_Task directions_
Restate the following records word for word without images.

▬▬▬▬▬▬

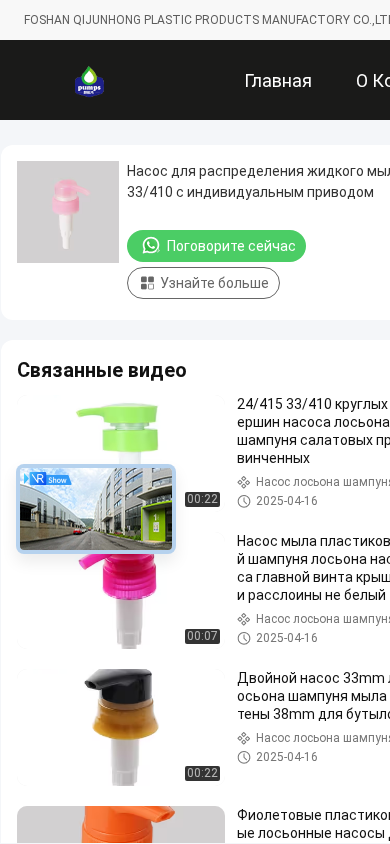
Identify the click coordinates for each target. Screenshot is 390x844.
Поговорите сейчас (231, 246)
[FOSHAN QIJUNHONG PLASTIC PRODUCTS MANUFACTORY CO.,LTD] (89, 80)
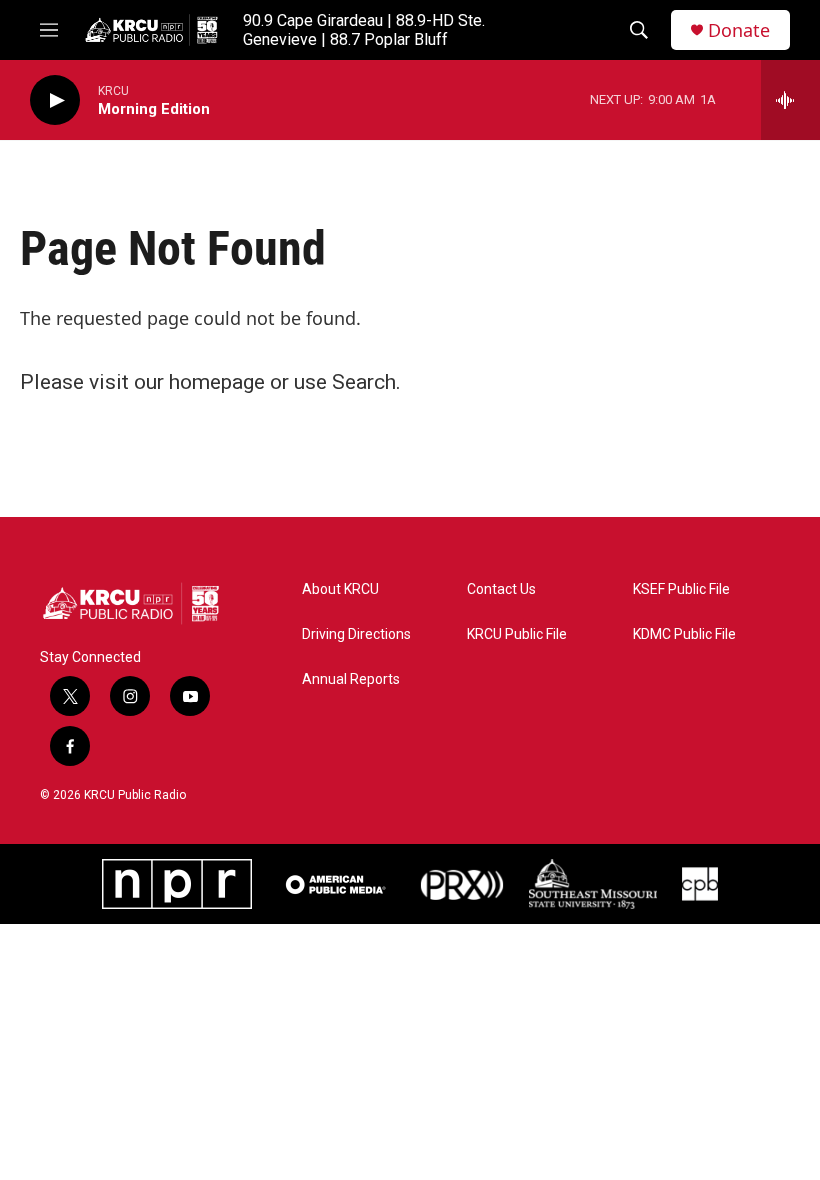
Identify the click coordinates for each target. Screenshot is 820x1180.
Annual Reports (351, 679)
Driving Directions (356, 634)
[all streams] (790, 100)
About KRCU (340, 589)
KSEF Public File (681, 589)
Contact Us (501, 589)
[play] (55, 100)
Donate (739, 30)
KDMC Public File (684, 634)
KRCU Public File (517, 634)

▬▬▬▬▬▬

_Solution to this exercise_
Identify the click coordinates for each target. Screenshot is 390x844.
Поговорите сейчас (231, 246)
[FOSHAN QIJUNHONG PLASTIC PRODUCTS MANUFACTORY CO.,LTD] (89, 80)
Identify the click coordinates for each target. Screenshot is 820x1180.
Annual Reports (351, 679)
Driving Directions (356, 634)
[all streams] (790, 100)
About KRCU (340, 589)
KSEF Public File (681, 589)
Contact Us (501, 589)
[play] (55, 100)
Donate (739, 30)
KDMC Public File (684, 634)
KRCU Public File (517, 634)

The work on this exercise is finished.